(TEXT SEGMENT Opens)
American theological writer (born 1958)

Robert A. J. Gagnon (born July 31, 1958) is an American theological writer, professor of New Testament Theology at Houston Baptist University (since 2018), former associate professor of the New Testament at the Pittsburgh Theological Seminary (1994–2017), and an elder in the Presbyterian Church (USA). He holds a BA from Dartmouth College, an Master of Theological Studies from Harvard Divinity School, and a PhD from the Princeton Theological Seminary.

Gagnon's primary fields are Pauline theology and sexuality. Gagnon has focused on the issue of The Bible and homosexuality. Shortly after the PCUSA declared it supports the ordination of women and affirms same-sex marriages and welcomes practicing LGBTQ people to serve in leadership positions as ministers, deacons, elders, and trustees, he resigned from the faculty of the PCUSA-affiliated Pittsburgh Theological Seminary. However, he "said the decision was mutual and that his departure had nothing to do with any 'moral turpitude.'"
(TEXT SEGMENT Closes)
(RECORDS Opens)
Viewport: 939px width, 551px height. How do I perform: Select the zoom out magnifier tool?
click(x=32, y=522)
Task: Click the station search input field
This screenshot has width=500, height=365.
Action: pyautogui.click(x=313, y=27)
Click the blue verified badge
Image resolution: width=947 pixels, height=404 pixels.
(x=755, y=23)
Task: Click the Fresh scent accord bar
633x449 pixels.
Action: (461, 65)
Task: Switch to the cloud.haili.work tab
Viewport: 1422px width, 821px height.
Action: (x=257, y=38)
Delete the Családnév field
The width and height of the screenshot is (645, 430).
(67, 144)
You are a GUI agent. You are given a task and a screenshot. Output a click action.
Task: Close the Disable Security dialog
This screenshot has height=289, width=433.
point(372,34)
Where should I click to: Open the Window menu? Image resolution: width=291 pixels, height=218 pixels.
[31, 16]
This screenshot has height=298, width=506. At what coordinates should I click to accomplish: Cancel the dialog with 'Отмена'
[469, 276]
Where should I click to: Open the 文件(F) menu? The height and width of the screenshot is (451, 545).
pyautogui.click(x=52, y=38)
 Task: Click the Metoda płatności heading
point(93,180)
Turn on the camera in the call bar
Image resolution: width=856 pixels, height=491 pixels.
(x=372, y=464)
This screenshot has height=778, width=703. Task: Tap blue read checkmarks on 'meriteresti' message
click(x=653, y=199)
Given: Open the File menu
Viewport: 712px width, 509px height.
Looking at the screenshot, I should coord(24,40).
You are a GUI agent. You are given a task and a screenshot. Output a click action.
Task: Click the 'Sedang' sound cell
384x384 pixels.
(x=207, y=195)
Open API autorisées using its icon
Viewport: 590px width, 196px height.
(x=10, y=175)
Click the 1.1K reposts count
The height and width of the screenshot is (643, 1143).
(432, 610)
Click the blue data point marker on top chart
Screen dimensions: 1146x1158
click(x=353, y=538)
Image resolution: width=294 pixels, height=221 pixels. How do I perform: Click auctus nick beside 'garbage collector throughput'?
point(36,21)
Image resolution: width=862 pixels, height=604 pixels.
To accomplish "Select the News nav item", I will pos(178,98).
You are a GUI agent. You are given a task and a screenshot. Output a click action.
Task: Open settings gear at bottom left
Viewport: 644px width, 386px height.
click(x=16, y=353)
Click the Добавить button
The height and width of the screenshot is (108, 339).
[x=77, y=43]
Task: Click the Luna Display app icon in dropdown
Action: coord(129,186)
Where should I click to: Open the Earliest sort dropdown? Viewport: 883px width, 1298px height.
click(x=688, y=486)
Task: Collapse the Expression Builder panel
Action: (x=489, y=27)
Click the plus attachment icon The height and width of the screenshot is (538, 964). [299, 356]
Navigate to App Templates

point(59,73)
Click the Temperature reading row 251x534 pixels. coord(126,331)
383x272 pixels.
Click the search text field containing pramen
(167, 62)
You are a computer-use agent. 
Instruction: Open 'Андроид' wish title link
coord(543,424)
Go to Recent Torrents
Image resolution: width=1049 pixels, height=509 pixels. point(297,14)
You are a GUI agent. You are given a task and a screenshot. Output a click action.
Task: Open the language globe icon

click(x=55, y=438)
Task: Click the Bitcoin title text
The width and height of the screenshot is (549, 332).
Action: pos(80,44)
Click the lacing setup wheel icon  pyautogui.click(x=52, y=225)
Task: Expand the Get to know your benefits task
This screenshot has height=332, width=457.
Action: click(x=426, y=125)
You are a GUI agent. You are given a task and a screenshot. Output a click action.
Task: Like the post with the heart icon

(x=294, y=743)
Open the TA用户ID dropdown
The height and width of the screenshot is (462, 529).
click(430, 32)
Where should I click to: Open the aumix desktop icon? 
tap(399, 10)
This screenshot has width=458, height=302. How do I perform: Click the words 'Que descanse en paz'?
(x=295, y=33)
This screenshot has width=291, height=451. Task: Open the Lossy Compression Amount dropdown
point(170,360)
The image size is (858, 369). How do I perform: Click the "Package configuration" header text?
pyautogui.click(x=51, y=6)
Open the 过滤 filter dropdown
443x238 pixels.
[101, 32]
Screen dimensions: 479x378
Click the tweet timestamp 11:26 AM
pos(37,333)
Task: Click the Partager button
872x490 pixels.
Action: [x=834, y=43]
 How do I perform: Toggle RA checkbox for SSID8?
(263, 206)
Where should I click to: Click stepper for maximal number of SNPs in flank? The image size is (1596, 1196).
(RECORDS Closes)
● TASKS TO CARRY OUT
• a. In the biography of Robert A. J. Gagnon, what account did Gagnon give of his leaving the Pittsburgh Theological Seminary? Answer in one to three sentences.
• b. Check each statement against the Gagnon biography. For each, answer yes or no and quote the words of the text that decide it.
(i) Gagnon taught at the Pittsburgh Theological Seminary from 1994 to 2017.
(ii) Gagnon earned his PhD at Harvard Divinity School.
(iii) Gagnon's primary fields are Pauline theology and church history.
• c. Write a continuation of the biography of Robert A. J. Gagnon, starting after its last sentence.

● ANSWERS TO THIS EXERCISE
• a. Gagnon said the decision was mutual. He also said his departure had nothing to do with any "moral turpitude."

• b.
(i) Yes: "former associate professor of the New Testament at the Pittsburgh Theological Seminary (1994–2017)"
(ii) No: "a PhD from the Princeton Theological Seminary"
(iii) No: "Gagnon's primary fields are Pauline theology and sexuality."

• c.
Gagnon has been described by theologian James V. Brownson as "the foremost traditionalist interpreter" on this topic, and has published several books and articles about the subject. Gagnon's work on homosexuality is derived from Old and New Testament texts dealing with sexuality. Gagnon's arguments are based on reproductive biology and gender complementarity, in which Gagnon presents and interprets modern scholarship on the ancient texts. Gagnon's use of arguments based on "natural law" were targeted by liberal theologians like Jack Bartlett Rogers, who alleged Gagnon employed a "nonbiblical standard" in which "all people who are homosexual have willfully chosen that behavior and therefore can successfully change their sexual identity,". Gagnon responded this was an "outrageous misrepresentation" of his views. In the coauthored book Homosexuality and the Bible, Gagnon presents a conservative side of the debate on homosexuality and the church, while Dan O. Via, professor emeritus of New Testament at Duke Divinity School, presents an opposing view.

In his paper Why the 'Weak' at Rome Cannot Be Non-Christian Jews, Gagnon disputes work by Mark D. Nanos, who argues that Paul the Apostle was a Torah-observant follower of Judaism.

One of the authors of The Encyclopedia of Christian Civilization, New Dictionary of Christian Apologetics, Dictionary for Theological Interpretation of the Bible, and Oxford Handbook of Evangelical Theology.

== Works ==

===Thesis===
- "Should we sin? The Romans debate and Romans 6:1-7:6" (1993)

===Books===
- "The Bible and Homosexual Practice: Texts and Hermeneutics" (2001)
- "Are There Universally Valid Sex Precepts?: a critique of Walter Wink's views on the Bible and homosexuality" (2002)
- "Homosexuality and the Bible: Two Views" (2003)

===Articles and chapters===
- "Why the 'Weak' at Rome Cannot Be Non-Christian Jews" (2000)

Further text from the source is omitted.